Excerpt provided section start
The Pirate Captain Hook-All and His Solar-Powered Ship of Theseus

Writer(s): 
Scott Gardner

Like most of you, I’ve had a birthday sometime in the last year. And I think we can all agree that one per year is really more than we need. It’s like trash collection day: you can’t believe how often it comes around, nor how much of a mess you’ve made since the last one. It used to be that birthdays couldn’t come quickly enough. Festivities, invitations, cake varieties (i.e., which science fiction theme the cake had to represent), all were planned weeks or months in advance. In fact, my mother once went so far as to bury a plastic treasure chest full of toys in the back yard a whole year before my brother’s sixth birthday, so that its discovery during his pirate-themed party would seem all the more authentic. (My brother claims the toys were actually forgotten ones that were never found at my pirate-themed party a year earlier, but Mom denies this.)

Nowadays, though, birthdays in our house consist mainly of efforts to avoid getting out of bed and facing the prospect of yet another Sisyphean rotation around the sun. In lieu of cake we squirt whip cream in our coffee. For presents, we choose practical over playful. Present-opening dialogues go something like this: “Ooh, are these some leather equestrian breeches like the ones I accidentally left visible in an Amazon window on my computer the other day?” “No, it’s a 12-pack of black cotton socks.” “What’s in this envelope? Tickets to Summer Sonic?” “That’s your new health insurance card. The government says Happy Birthday.”

If our efforts to give meaningful gifts have largely failed, we might try to make up for it by taking a birthday trip somewhere special:

“I know, let’s go visit that new Zug’s Drugs store that just opened down the street!”

“Sounds great! They sell everything!”

We then get into the car, crank up the AC, and proceed to drive past two other ubiquitous Zug’s Drugs stores on our way to the one having its grand opening. It turns out to be a fruitful trip, though, because I can finally get a present for myself that I really need: a magnetic hook for storing computer and phone connectors, that says “This Magnet Does Hook All” on it.
Excerpt provided section end
Assigned task:
Continue the humorous essay about birthdays from the point where it ends.
Excerpted records section start
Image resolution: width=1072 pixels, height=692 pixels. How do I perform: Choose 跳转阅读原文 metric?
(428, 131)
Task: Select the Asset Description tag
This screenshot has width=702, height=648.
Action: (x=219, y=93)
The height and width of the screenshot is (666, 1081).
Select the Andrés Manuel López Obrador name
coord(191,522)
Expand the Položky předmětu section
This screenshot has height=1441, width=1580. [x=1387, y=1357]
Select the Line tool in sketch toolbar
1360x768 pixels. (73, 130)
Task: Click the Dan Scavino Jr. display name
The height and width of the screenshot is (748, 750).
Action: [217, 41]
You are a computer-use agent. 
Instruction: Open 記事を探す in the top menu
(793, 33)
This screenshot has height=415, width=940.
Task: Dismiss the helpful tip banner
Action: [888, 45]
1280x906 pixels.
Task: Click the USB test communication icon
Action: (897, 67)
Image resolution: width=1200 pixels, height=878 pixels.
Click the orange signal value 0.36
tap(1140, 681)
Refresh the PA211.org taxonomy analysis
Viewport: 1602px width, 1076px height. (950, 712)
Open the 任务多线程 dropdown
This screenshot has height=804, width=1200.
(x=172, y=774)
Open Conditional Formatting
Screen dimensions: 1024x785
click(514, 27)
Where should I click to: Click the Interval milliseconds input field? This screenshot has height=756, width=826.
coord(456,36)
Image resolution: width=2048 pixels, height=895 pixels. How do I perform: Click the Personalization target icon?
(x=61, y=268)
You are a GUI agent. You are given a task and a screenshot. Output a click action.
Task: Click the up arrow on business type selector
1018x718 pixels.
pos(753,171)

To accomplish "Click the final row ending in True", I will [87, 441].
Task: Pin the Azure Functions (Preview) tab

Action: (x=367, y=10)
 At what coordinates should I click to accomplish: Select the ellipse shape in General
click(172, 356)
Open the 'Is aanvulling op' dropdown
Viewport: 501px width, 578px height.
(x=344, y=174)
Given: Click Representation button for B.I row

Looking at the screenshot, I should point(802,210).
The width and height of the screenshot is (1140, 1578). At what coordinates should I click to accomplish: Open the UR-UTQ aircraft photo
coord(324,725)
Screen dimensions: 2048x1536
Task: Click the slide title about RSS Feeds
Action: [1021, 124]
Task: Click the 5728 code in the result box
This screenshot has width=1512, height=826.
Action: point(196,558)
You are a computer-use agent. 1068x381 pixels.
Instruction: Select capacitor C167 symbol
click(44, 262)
Excerpted records section end
Result of the task:
It’s bad enough that, on my birthday, I hardly recognize my own face in the mirror; it’s gotten to the point now where I don’t recognize anyone giving me birthday greetings either. In fact, it’s quite possible that, though their names ring a bell, none of these people are the same ones I used to know. According to popular science, humans replace all their cells every 7-10 years. And the Ship of Theseus Paradox proposes that if all parts of a composed object have been replaced, we must question whether it is truly the selfsame object. Are you the same person you were 10 years ago when you, say, shoplifted that solar-powered flashlight from the “clearance” basket by the door on your way out of the local home center?...for example.

Some of you may object to my “7-10 years” assertion above, and for good reason, since apparently biologists now claim that total cell replacement is a myth, and many cells in the brain are actually never replaced. (They also stipulate that all scientific theories on human development are completely replaced every 7-10 years.) The presence of permanently-fixed brain cells of course makes much more sense when you consider how many of your friends from high school are still reveling in the same 1980s Lionel Richie and Frankie Goes to Hollywood songs they were swooning over as kids.

Now that I think about it, probably the most useful birthday present for me would be a few billion new brain cells. I wonder if Zug’s Drugs will exchange these socks.